Я перечитал «Рассуждение о методе, это самый настоящий новейший роман (roman moderne), каким его можно было бы сделать. Заметим, что в последующей философии была отброшена автобиографическая часть. Тем не менее к этой точке следовало бы вернуться и написать историю жизни теории89.

То, что Валери говорит о последующей философской традиции, предавшей забвению автобиографическое и романическое начала «Рассуждения о методе», можно было бы повторить в отношении русской культуры, в которой Декарт всегда меньше чем Декарт, то есть сводится к расхожему образу отца-основателя новейшего европейского рационализма. Если вспомнить слова Б. Кассен о деконструкции как способе борьбы с очевидностями, то следует думать, что представление о Декарте как чистом рационалисте есть именно такая очевидность, прописная истина из истории русской философии, которую следует поставить под вопрос90. Важно уточнить также, что такому видению Декарта в немалой степени поспособствовали переводы Декарта на русский язык, где он предстает прежде всего как мыслитель здравого смысла, естественного света, ясного ума. Словом, другой, темный Декарт все время оставался в тени русской культуры, или, проще говоря, недопереведенным.
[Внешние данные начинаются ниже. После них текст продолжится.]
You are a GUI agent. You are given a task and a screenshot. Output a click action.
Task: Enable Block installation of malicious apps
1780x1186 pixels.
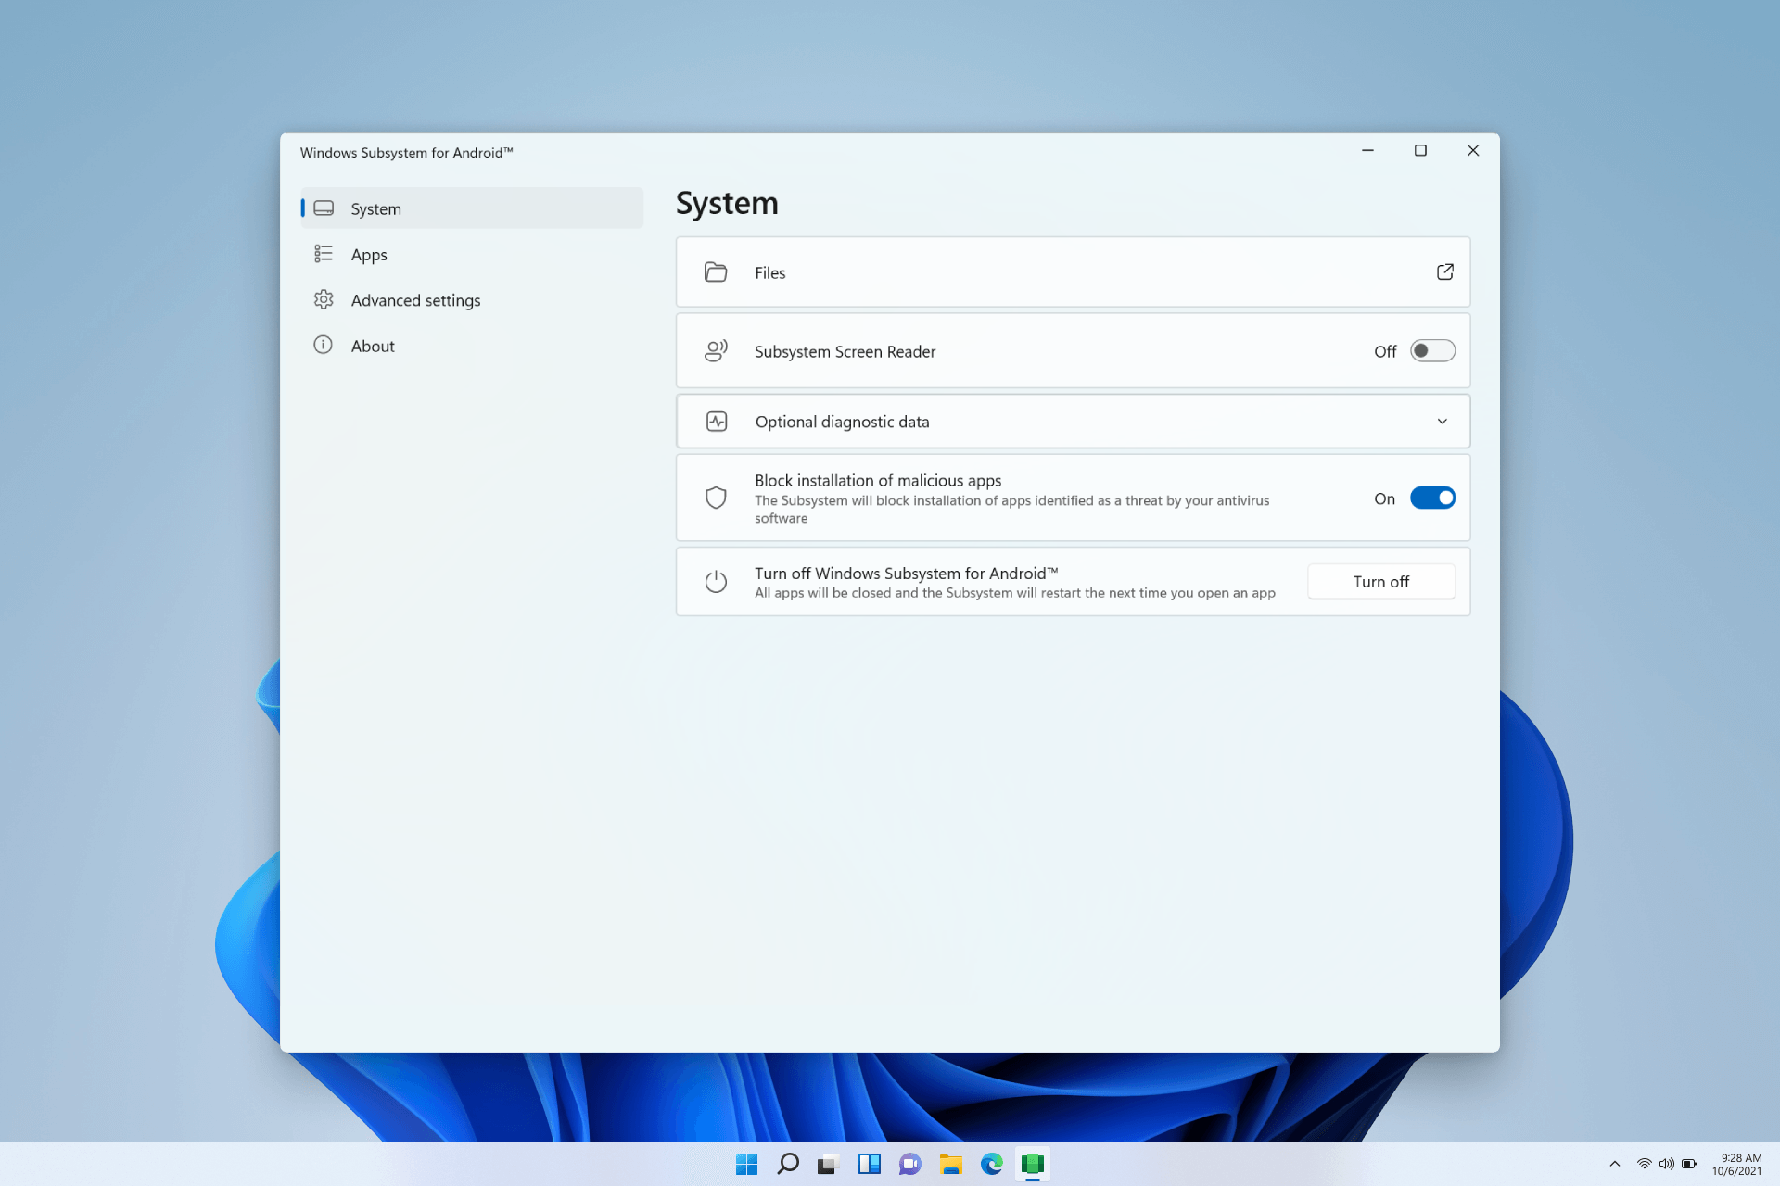click(1431, 497)
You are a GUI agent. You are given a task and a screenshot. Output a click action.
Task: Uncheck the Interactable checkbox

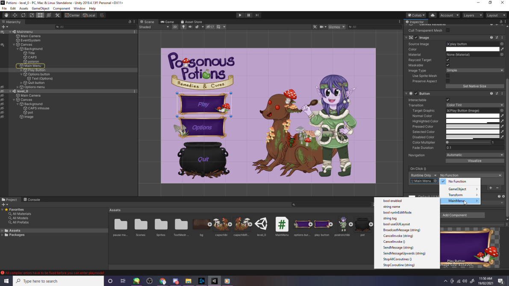pos(447,100)
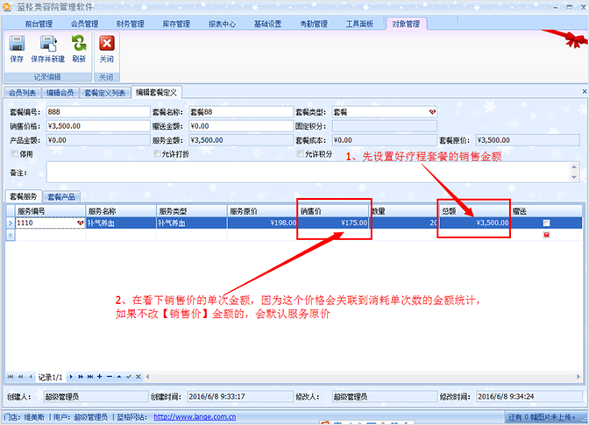Click the 套餐名称 input field

(238, 112)
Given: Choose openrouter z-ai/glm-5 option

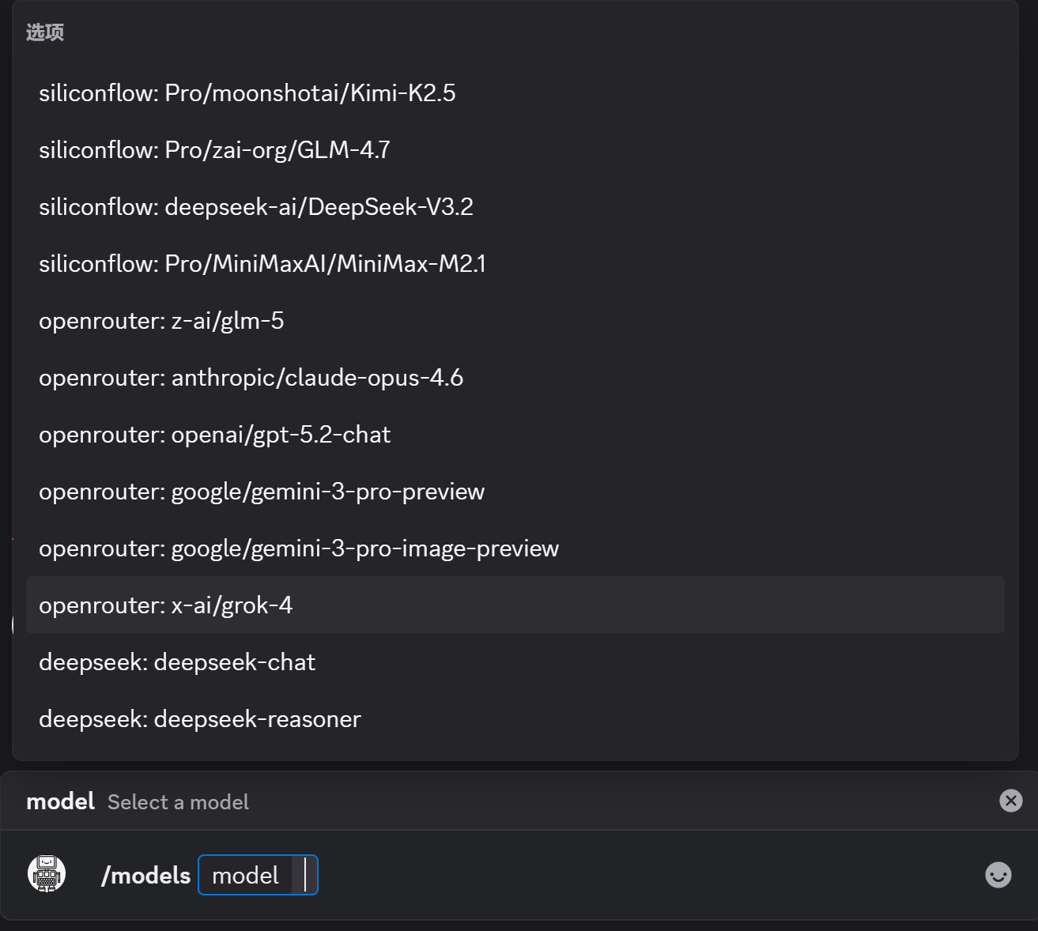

Недопереведенной оказалась прежде всего сама форма «Рассуждения о методе», которая опознается русскими переводчиками как философский трактат. Однако даже без ссылки на суждение Валери, сумевшего увидеть в тексте Декарта прообраз новейшего романа, следовало бы напомнить то обстоятельство, что Декарт, ощущая изнутри формальную новизну своего текста, пытался определить ее особенности в самом произведении. Таким образом, можно думать, что автор «Рассуждения о методе» предвосхитил такую константу модернистского романа, как рефлексивность: прием, когда рассуждение о методе романа помещается в текст самого романа, отражая его в миниатюре и вместе с тем как будто подвешивая повествование, ставя его под вопрос, как это происходит, когда в тексте прямо возникает авторефлексивная фигура mise en abîme, наиболее последовательно использованная, как известно, А. Жидом (1869–1951) в «Фальшивомонетчиках» (1925), безусловном шедевре модернистского романа XX столетия91.

Действительно, чтобы убедиться в этом, достаточно перечитать пассаж, который идет сразу за тем, где говорится о картине как повествовательной модели текста:

Таким образом, мой замысел состоит не в том, чтобы научить здесь методу, которому должен следовать каждый, чтобы правильно управлять своим разумом, а лишь в том, чтобы показать, как я старался управлять своим. […] Но, предлагая это сочинение только как рассказ, или, если вам это больше нравится, как басню, в которой, среди нескольких примеров, коим можно подражать, найдутся, возможно, такие, которым правильно будет не следовать, я надеюсь, что мое сочинение будет полезно для некоторых и не навредит никому, и все будут мне благодарны за мое чистосердечие92.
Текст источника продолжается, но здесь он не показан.